So let's standardize these values.

## Very important: I need to do my test/train split, but I'm not sure how to do that with this dataset.

Should I combine then split? I might have to uncombine the test, but I need to do it anyway for the test. 

I think.

## This is bad. Should not be scaling the target variable.

In [133]:
# Standardize the numerical data
from sklearn.preprocessing import StandardScaler

# create a scaler object
scaler = StandardScaler()

# fit the scaler to the numerical columns
# do not use the target column
scaler.fit(df_train_num.drop('status_group', axis=1))

# transform the numerical columns
# do not use the target column
df_train_num_scaled = scaler.transform(df_train_num.drop('status_group', axis=1))

# check the shape of the scaled numerical data
print('Shape of the new frame: ', df_train_num_scaled.shape)

# convert the scaled numerical data into a dataframe
df_train_num_scaled = pd.DataFrame(df_train_num_scaled, columns=df_train_num.columns.drop('status_group'))

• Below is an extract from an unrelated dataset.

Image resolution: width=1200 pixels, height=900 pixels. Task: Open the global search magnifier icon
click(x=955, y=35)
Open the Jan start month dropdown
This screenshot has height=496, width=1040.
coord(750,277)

# check the head of the scaled numerical data
df_train_num_scaled.head()

Shape of the new frame:  (59400, 10)


Unnamed: 0,id,amount_tsh,gps_height,longitude,latitude,num_private,region_code,district_code,population,construction_year
0,1.512933,1.895665,1.041252,0.131052,-1.408791,-0.038749,-0.244325,-0.06537,-0.150399,0.733857
1,-1.32099,-0.10597,1.054237,0.09461,1.207934,-0.038749,0.267409,-0.376781,0.21229,0.745416
2,-0.130757,-0.09763,0.025541,0.515158,0.639751,-0.038749,0.324269,-0.169174,0.14866,0.744365
3,1.427676,-0.10597,-0.584751,0.671308,-1.84972,-0.038749,4.247564,5.955245,-0.25857,0.720196
4,-0.810478,-0.10597,-0.9642,-0.448669,1.317271,-0.038749,0.153691,-0.480585,-0.381587,-1.366788


### But I've also dropped my column that tells me the category each is in.

I need to figure out how I'm going to collapse the two.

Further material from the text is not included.